出)それはもう2006年かな。だから15年位前ですね。
安)それこそ、15年前とかって空き家活用とかリノベーションとかってあんまりなかったですよね。
出)ないね。どっちかって言うと空き家活用とかも観光地。要は昔の古い町並みを保存して、それをめがけて観光客を呼び寄せるというような形のことをやったりしていたけれども。要はテーマパークですよね。テーマパークを作っていくみたいな感じで。それはまたちゃうなぁみたいなのがあって。僕はテーマパークを作りたいわけではないし、暮らしていく場所として、どういう風にデザインをしていくのかというのが中心にあって。暮らしを良くしていく、楽しくしていくためのデザインをしていきたいというのがあったので、そういうのをやりたかった。これからどんな地域にしていったら良いだろうかというのを考えながら、空き家の活用に取り組んでいくみたいなそういった形でやりたかったというのはあったので。

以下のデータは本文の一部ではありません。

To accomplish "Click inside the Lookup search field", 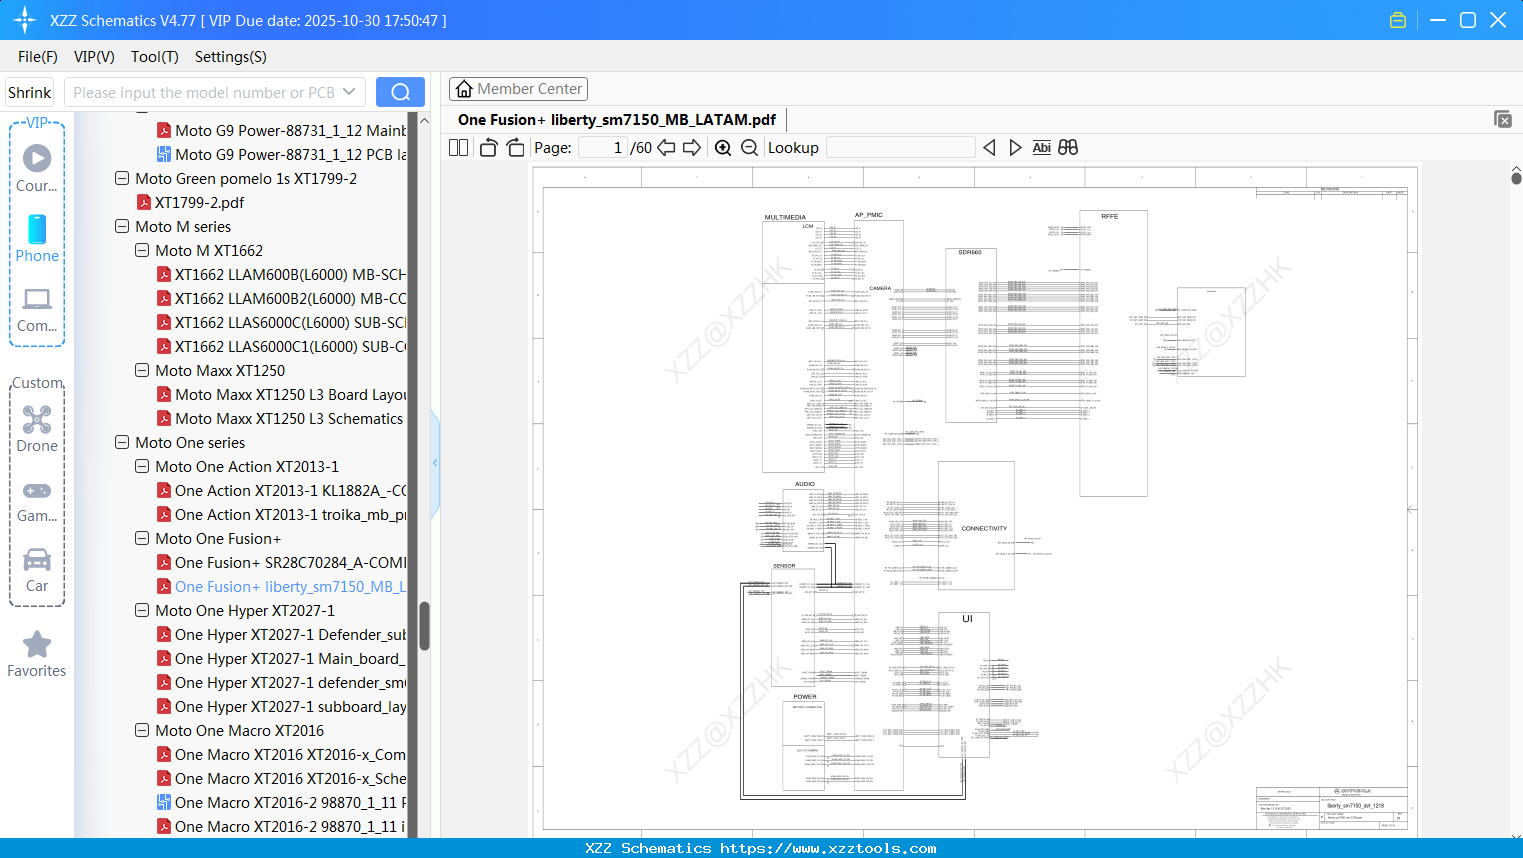I will coord(900,147).
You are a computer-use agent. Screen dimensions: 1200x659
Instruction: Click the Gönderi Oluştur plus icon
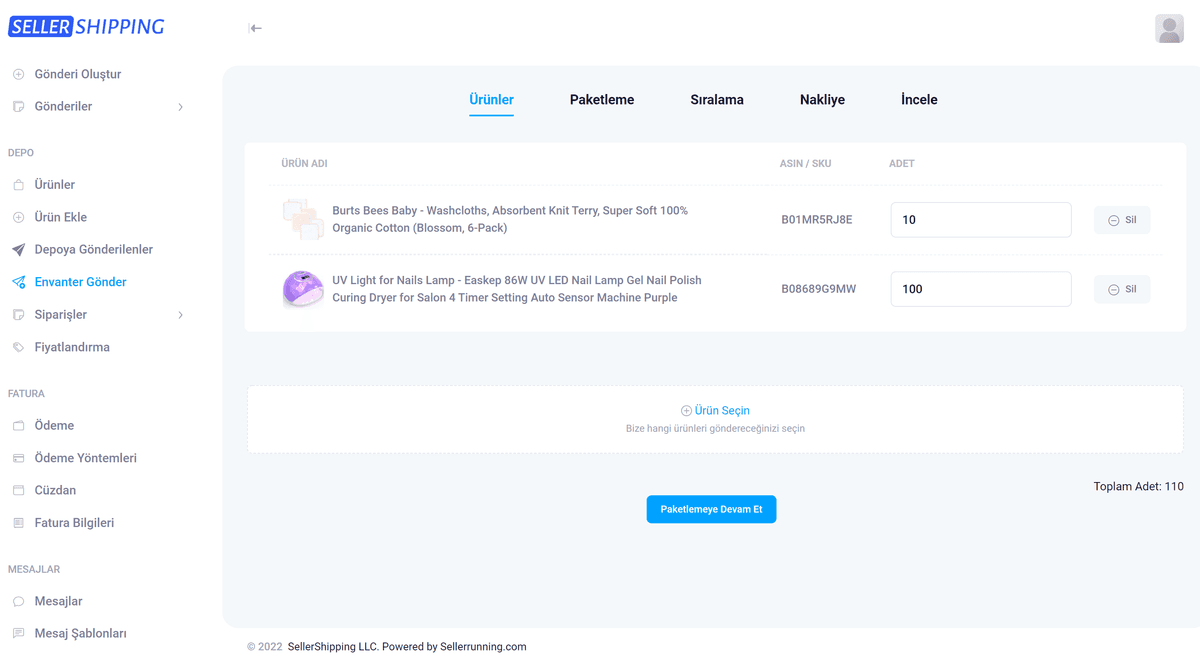(x=18, y=74)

安)外からの人たちも結構絡んでくれるようになったということですよね。
出)そうですね。
安)それはワークショップとか。
出)そうですね。だから大学として関わり始めているので、最初は。僕がコンペを提案してそれが丹波市長賞をもらって。丹波市も面白そうやからぜひその提案をぜひ実現しましょうと。青垣町で空き家を使って、大学生とか地元の人が関わりながら面白いことやっていきましょうみたいなところに共感してもらえたので、事業としてはスタートしたんです。そこで、1つ辿り着いたのが佐治倶楽部っていう空き家を活用するサークルを地域で作ろうというところに辿り着いて。それが2011年だから、佐治倶楽部は10年。11年目なんですよね。
安)具体的に言うと、10年で何棟ぐらい。
出)佐治倶楽部としては実際は一棟なんです。関西大学の大学として、国の補助金とかをもらって改修した建物が2件あって。そのうちの1つがこの関西大学佐治スタジオっていう場所ですけれども。もう一つ別の団体で改修をかけていますけれども、一緒に共同で管理している建物。佐治倶楽部自身で改修した建物は1つです。
安)次はサジハウス。出町さんがやっていらっしゃる事務所の方の話。屋号に佐治という名前を入れたというのは、何かそこに思い入れがあるのだと思うんですけれども、ご自身がやっていっている自分の建築に関する考え方とか、その辺を少しお伺いしたいと思うんですけれども。
【サジハウスの経緯】
出)元々大学にいる時から、設計事務所を自分でやりたいという思いはずっとあって。設計事務所をしたいけど、できるんかなぁという思いはあったんだけど。逆に既存のルートじゃないからこそ面白くできるかなというのもあって。やってみたら、この丹波市に来るようになって、古い家の改修とかを実際自分でやるようになって、やっぱりすごく面白くて。活用することとか、トータルで仕事にできると面白いんじゃないかなと。そういうことができる設計事務所を作ろうということで思い立ったというか、立ち上げたというのが佐治ハウスという設計事務所なんです。「佐治」って言う名前が入っていて「ハウス」やから、家を作るっていう感じの。佐治の家を作ると言うことを勝手に思われがちなんですけれども、2つの意味があって。1つは「バウハウス」って言う昔のドイツの建築学校っていうのがあって。そこのところから文字をもらっているんやけれども、その「バウハウス」っていうのは建築も良いんだけれども、建築以外にもプロダクトとかグラフィックデザインとか、色んなことの時代を作ってきた、そういう思想があって。地域性のある場所で拠点にして、世界をデザインしていくような設計事務所ができたらということで。それで佐治って言うこの地名をつけて、ゆくゆくは色んなところでその屋号を持って仕事をしていくことに僕は意味があるんじゃないかなと思って。それでそういう名前をつけて。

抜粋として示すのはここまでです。